EXCERPT PROVIDED »
------------

Cash is dying but still king in Germany.

Money in Germany: Cash is dying, but still king

A short history and look into the future of cash in Germany.

4 min read

A quick look back at the history of cash in Germany and where it’s going now.

It’s a funny thing paying in Germany. One stands at the back of a line at the supermarket, watching the older Germans painstakingly counting out their exact change to give to the cashier. The next, younger character plops down a €50 note and the cashier immediately asks if they have exact change. Cash has its own laws in Germany.

Historically, there are a lot of reasons for Germany’s love for cash. Most prevalent is probably Germany’s tumultuous history with inflation.

Memories of inflation have a massive impact on people’s preferences. The European Central Bank (ECB) published a wide-reaching and pretty exhaustive study in 2009, interviewing 50.000 participants regarding their memories of inflation. The conclusions were clear: memories of hyperinflation can still affect behaviors decades later.

Germans, unsurprisingly, are a perfect model for this. During the Weimar Republic, cash became practically worthless. In 1923, prices rose about a trillion-fold. The stories range from disastrous to absurd. One family sold their house to emigrate to the US but by the time they had reached the port in Hamburg, their money had been so devalued they couldn’t buy the boat ticket. They couldn’t even buy their train ride home. Another story details a man who drank two coffees priced at 5.000 marks each. He was given a bill of 14.000 and told he didn’t drink his coffees fast enough.

After WW2, the reichsmark quickly tumbled into worthlessness. To finance the war, Hitler had printed massive amounts of cash. Once it ended, things shifted to the black market where necessary goods were scarce and cash overabundant. After currency reform in 1948, converting the reichsmark into the steady Deutschmark, Germans lost some 90% of their savings.

Such shocks leave scars. In fact, studies have shown that the more deep-seated skepticism or pessimism regarding banks and the stability of a financial system a country has, the more people tend to save in cash — particularly in foreign currencies like dollars.

The same study found that people from crisis-scarred countries hoard their savings in cash outside of banks, using a safe currency as their emergency fund.

Figures this year only confirm this trend. In February, Bundesbank executive board member Carl-Ludwig Thiele reported that not even 10% of the existing cash in Germany ends up being used at the register. “A good 90% is hoarded and solely used to store value.”

This touches another hot-button topic. Germans hate debt. German consumer debt is notoriously low. In fact, so debt averse are Germans that despite being one of the continent’s strongest economies, home ownership is the lowest at 40%.

This translates into exactly why and how Germans use cash; Germans simply find it easier to keep track of spending when they use cash, according to the ECB.

------------

Items stored from a collection:
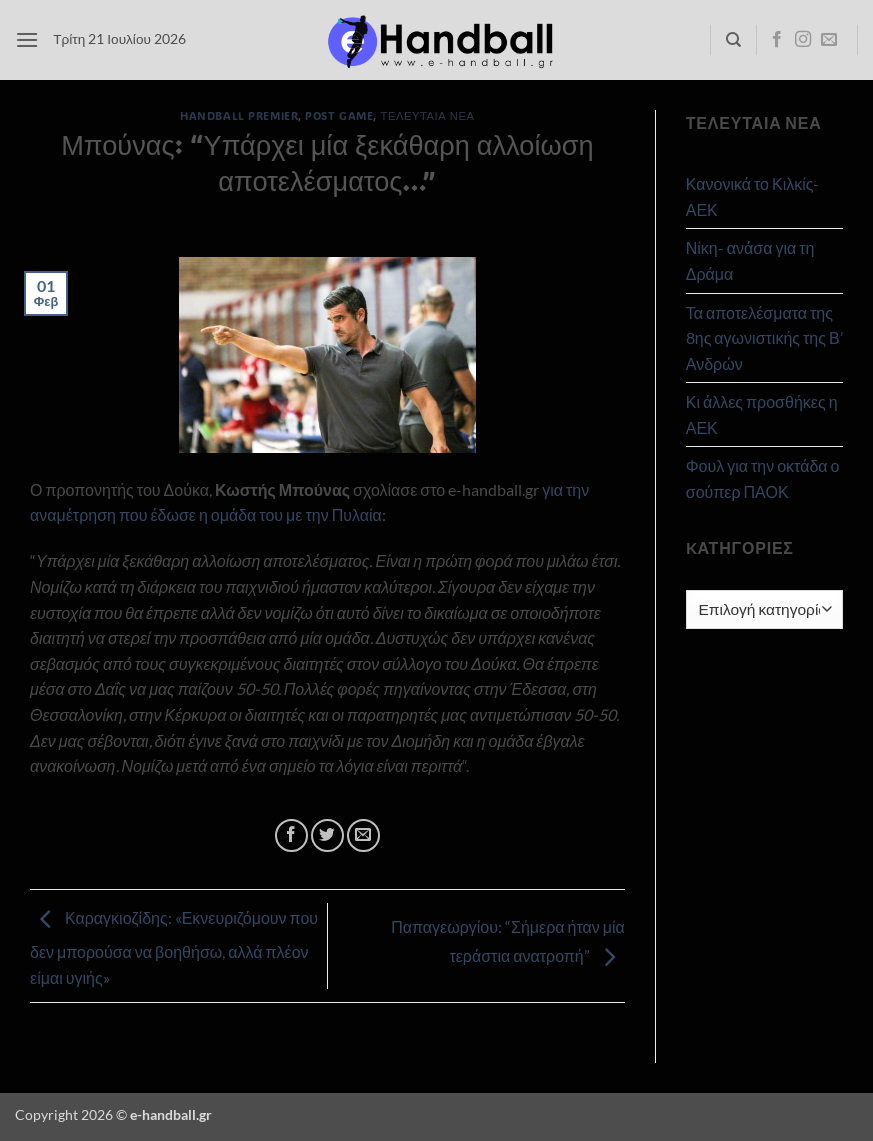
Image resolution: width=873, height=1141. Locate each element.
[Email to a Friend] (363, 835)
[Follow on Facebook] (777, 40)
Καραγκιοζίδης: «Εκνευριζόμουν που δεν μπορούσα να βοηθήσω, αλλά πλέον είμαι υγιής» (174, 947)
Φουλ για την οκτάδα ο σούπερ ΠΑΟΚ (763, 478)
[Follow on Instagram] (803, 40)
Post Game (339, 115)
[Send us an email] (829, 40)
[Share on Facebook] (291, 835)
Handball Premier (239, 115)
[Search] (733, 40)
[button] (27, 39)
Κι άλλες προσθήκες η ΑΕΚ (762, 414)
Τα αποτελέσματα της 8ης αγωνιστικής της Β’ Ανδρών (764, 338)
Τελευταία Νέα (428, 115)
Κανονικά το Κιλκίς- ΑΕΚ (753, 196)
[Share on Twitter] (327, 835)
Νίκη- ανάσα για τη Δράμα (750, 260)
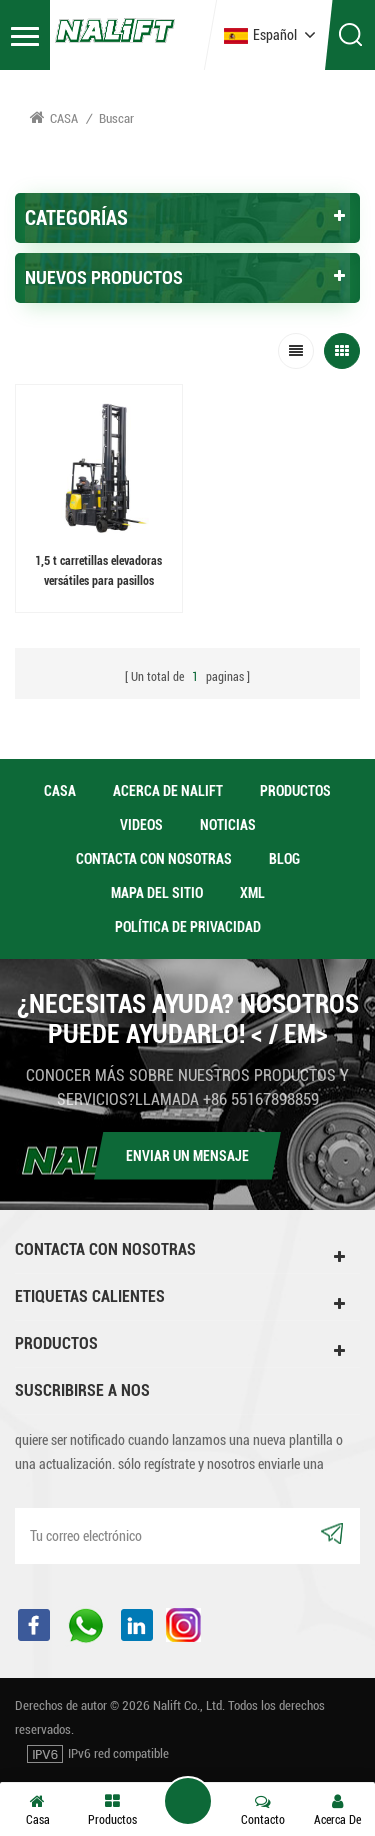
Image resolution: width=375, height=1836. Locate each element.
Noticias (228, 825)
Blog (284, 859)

------------

SHORT TASK A »
In the article on cash in Germany, what percentage of savings did Germans lose in the 1948 currency reform?
SHORT TASK B »
From the article on cash in Germany, write out the passage starting with "Historically, there are" and going on through "behaviors decades later.".

EXPECTED OUTPUT A »
Some 90%.

EXPECTED OUTPUT B »
Historically, there are a lot of reasons for Germany’s love for cash. Most prevalent is probably Germany’s tumultuous history with inflation.

Memories of inflation have a massive impact on people’s preferences. The European Central Bank (ECB) published a wide-reaching and pretty exhaustive study in 2009, interviewing 50.000 participants regarding their memories of inflation. The conclusions were clear: memories of hyperinflation can still affect behaviors decades later.